Kami merasa ada kejanggalan. Ibu si anak teriak-teriak bahwa cleaner itu menyodomi sampai belasan kali. Ia juga menuduh para guru. Namun, kondisi dubur si anak tidak ada masalah. Tidak ada bekas luka.
Namun, konon, ada dua visum yang dilakukan pihak korban yang mengatakan telah terjadi sodomi berdasarkan visum RSPI. Mengapa hasil visumnya bisa berbeda?
Visum RSCM mengatakan tidak ada luka. Tidak ada robekan dan otot normal. RSPI pun mengatakan hal yang sama. Tampak luarnya terlihat normal. Ketika dia melakukan anuxopy (dimasukkan alat), di rectum (bagian dalam) ditemukan ada nanah. Kalau dari luar tak ada bukti penetrasi, berarti lukanya dari dalam. Jadi, yang paling penting adalah tampak luar. Ada bukti sodomi, enggak?
Kata dokter, kalau anak stres dan tak bisa buang air hingga membuat feses keras, kan, bisa saja melukai. Adanya luka di dalam, ya, bisa terjadi karena dari dalam, bukan dari luar. Coba lihat apakah sebelumnya ada bukti klinis dan dikasih obat apa? Bisa saja salah obat atau dikasih antibakteri. Dokter juga tidak mengatakan nanah tersebut akibat dari hasil hubungan seksual. Tidak. Dari luar tidak ada benda yang masuk, sehingga tidak terbukti adanya penetrasi. Harus dilihat dulu obat dari RSPI itu obat jamur atau apa?
Bagaimana dengan keyakinan ibu korban yang tetap berpegangan pada visum RSPI? Visum menyatakan telah terjadi sodomi. Sementara, menurutnya, visum RSCM hanya memeriksa bagian luar. Apakah ada bukti luka dari luar? Itu tidak menjelaskan apa-apa. Tampak luarnya bersih. Very clear. Jadi, yang terjadi adalah dia periksa anaknya di RSPI pada 28 Maret 2014. Sebelumnya, pada 22 Maret dia ke Klinik Medika SOS dan 24 Maret ke RSCM. Namun, kembali lagi, yang paling krusial itu adalah apakah ada tanda atau bukti penetrasi tidak?
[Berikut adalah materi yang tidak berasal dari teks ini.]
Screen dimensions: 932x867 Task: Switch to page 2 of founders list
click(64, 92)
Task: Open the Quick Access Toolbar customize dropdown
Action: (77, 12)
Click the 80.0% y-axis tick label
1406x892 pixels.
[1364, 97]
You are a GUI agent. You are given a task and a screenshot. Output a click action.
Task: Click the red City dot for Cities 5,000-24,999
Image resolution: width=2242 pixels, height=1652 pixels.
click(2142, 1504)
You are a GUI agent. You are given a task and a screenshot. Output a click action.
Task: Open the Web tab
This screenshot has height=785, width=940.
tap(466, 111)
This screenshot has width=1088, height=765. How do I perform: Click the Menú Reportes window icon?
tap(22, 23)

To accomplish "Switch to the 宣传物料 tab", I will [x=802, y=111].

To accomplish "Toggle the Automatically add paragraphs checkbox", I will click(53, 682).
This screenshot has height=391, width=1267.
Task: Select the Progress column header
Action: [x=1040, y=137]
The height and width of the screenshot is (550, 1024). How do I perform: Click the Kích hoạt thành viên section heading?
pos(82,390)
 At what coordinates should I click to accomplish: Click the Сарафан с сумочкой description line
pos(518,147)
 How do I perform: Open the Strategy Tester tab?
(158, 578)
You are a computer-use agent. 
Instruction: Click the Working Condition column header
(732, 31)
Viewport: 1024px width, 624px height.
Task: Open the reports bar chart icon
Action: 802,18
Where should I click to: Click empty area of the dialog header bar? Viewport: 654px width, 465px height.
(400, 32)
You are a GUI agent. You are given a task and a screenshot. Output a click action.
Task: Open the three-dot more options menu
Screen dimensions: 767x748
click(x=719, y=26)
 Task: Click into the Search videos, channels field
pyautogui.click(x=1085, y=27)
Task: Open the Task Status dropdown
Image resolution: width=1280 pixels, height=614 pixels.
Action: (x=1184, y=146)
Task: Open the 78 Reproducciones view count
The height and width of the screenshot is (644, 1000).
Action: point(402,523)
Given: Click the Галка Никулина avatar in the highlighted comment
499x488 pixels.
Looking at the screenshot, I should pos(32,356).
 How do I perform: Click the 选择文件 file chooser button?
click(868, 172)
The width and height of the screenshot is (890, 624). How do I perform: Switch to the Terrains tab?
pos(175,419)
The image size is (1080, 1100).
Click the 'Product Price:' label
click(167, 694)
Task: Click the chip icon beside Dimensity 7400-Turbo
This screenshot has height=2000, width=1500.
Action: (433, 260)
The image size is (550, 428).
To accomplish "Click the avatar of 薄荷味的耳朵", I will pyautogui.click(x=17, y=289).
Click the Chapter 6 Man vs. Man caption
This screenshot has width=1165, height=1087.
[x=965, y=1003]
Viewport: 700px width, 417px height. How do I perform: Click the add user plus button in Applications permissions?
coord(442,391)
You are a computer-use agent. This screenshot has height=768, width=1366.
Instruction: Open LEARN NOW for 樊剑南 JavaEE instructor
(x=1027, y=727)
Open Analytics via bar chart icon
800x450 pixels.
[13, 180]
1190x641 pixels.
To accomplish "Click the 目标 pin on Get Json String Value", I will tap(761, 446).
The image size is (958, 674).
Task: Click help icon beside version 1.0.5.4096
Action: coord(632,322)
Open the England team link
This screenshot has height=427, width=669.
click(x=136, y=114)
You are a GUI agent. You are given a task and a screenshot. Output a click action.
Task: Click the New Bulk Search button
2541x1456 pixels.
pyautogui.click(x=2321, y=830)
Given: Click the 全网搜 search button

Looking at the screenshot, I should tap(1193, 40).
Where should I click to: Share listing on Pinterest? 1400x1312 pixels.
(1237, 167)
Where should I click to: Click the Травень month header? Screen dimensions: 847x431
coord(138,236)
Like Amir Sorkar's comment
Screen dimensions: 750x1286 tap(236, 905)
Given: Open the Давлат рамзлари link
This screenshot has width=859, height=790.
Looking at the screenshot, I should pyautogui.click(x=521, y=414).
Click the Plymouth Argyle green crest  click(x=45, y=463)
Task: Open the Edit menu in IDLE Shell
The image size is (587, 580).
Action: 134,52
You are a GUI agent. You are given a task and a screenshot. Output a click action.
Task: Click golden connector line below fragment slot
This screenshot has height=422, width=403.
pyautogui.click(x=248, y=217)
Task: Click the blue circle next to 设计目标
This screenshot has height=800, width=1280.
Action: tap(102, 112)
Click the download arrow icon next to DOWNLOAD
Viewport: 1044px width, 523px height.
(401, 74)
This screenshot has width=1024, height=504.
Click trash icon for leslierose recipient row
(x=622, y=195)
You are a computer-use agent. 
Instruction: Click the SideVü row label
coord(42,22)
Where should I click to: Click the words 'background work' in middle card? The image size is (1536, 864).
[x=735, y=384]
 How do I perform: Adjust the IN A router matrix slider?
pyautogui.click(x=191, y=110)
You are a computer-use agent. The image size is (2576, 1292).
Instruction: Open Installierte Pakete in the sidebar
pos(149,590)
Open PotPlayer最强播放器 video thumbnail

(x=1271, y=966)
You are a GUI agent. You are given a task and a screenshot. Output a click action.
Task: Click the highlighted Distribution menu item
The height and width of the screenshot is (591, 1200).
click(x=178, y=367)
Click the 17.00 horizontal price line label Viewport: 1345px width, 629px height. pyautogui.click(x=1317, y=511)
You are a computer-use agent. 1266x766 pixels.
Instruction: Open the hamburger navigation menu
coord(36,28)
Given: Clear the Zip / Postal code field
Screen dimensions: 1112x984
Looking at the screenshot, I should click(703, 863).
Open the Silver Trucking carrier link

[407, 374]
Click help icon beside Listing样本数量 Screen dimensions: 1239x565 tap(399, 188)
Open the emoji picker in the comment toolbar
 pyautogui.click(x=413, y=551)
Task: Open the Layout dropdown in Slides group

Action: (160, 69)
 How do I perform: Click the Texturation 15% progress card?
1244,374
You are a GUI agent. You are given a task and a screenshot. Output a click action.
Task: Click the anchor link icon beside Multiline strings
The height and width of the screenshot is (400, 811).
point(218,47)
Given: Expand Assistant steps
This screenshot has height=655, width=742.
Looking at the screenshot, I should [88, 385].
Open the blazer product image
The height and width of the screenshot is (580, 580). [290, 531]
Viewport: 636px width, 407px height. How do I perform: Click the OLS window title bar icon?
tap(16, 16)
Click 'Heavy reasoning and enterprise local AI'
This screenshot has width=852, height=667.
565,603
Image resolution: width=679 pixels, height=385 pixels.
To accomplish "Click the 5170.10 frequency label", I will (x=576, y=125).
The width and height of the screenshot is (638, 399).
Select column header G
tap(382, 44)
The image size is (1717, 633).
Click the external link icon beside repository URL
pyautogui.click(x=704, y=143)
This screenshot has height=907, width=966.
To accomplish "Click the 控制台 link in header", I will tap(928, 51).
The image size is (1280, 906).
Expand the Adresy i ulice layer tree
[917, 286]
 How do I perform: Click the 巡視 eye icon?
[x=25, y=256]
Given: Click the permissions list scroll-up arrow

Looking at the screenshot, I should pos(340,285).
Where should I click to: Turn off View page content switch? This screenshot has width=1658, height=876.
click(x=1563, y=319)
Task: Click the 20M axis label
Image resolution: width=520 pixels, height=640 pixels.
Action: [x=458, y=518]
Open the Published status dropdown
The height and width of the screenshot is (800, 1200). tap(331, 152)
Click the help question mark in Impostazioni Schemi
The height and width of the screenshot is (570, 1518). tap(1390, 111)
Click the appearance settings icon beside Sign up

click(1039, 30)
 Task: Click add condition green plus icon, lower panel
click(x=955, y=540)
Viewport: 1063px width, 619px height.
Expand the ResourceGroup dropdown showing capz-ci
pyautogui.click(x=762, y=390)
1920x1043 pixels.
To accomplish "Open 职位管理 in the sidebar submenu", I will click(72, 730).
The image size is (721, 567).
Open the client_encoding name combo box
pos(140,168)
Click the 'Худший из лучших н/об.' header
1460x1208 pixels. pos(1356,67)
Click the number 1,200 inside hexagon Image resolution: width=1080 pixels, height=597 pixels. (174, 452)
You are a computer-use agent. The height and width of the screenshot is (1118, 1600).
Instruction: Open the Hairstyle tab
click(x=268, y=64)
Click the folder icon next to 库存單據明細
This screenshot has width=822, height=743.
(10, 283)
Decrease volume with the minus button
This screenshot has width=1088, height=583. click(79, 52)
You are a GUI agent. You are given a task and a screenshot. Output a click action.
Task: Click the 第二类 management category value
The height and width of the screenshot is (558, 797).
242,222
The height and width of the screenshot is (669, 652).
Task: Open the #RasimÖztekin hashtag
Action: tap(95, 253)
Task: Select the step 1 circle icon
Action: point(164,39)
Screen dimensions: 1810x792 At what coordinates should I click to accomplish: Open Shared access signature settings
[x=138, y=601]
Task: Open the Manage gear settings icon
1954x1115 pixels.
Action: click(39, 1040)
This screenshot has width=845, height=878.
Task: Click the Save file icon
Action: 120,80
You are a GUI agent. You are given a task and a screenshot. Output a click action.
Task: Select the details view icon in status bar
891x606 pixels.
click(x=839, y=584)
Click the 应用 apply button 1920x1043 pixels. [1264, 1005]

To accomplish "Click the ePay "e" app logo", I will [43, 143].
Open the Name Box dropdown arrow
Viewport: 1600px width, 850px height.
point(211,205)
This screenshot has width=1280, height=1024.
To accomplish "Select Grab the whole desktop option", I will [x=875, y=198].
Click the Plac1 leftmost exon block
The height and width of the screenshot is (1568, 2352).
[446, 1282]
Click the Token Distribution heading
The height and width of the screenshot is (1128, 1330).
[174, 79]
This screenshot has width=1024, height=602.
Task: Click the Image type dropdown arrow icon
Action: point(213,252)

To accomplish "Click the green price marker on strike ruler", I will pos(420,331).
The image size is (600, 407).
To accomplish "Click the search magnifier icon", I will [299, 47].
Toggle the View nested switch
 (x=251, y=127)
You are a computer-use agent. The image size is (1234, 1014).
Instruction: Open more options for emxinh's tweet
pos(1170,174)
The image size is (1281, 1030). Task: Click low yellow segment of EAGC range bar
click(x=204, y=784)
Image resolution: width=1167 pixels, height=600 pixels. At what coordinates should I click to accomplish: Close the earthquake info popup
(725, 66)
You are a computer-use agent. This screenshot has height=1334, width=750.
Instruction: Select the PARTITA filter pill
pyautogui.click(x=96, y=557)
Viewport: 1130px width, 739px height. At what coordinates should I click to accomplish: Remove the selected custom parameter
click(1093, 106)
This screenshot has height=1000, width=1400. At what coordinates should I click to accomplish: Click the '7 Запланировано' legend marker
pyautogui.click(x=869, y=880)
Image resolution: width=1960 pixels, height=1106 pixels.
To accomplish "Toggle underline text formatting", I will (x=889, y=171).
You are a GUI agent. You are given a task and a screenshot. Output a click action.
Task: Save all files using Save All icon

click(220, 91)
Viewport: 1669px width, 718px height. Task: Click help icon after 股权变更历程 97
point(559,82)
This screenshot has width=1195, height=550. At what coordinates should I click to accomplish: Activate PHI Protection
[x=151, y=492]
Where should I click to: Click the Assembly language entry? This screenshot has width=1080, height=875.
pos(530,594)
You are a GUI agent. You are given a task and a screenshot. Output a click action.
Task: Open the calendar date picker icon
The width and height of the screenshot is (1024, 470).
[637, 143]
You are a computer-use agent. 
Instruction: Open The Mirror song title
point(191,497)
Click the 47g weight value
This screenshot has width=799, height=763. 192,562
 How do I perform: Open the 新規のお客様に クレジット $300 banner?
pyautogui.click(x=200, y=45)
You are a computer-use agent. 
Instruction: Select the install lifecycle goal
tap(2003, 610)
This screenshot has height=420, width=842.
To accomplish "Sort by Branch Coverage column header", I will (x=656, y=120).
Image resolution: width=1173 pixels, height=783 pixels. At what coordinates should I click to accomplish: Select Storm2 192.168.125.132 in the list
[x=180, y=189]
Adanya luka di dalam itu adalah hal lain. Hasil pemeriksaan pada anus menyatakan tidak ada kelainan atau perabaan. Berdasarkan anuscopy, ada lecet dan nanah pada rectum distal (bagian dalam). Kemudian, dia diminta datang satu minggu lagi sebagai follow up. Apakah dia datang? Dia enggak datang.
Apakah dua guru sudah menjalani pemeriksaan herpes?
Setahu saya, dua guru itu bersih. Dia sudah periksa di Klinik SOS sebelum diperiksa polisi.
Cleaner sudah mencabut BAP karena ada pemaksaan. Apakah dua guru JIS mengalaminya?
Tidak mengalami karena sejak awal didampingi kuasa hukum. Namun yang pasti, guru itu beberapa kali dibawa pergi oleh polisi tanpa kuasa hukum. Polisi berpendirian mereka didampingi kuasa hukum kalau dilakukan Berita Acara Pemeriksaan (BAP).
Polisi ikut merekayasa?
Saya tidak tahu. Ini memang tanda tanya besar. Siapa yang bermain? Mudah-mudahan hakim bisa melihat ini secara jernih. (RED)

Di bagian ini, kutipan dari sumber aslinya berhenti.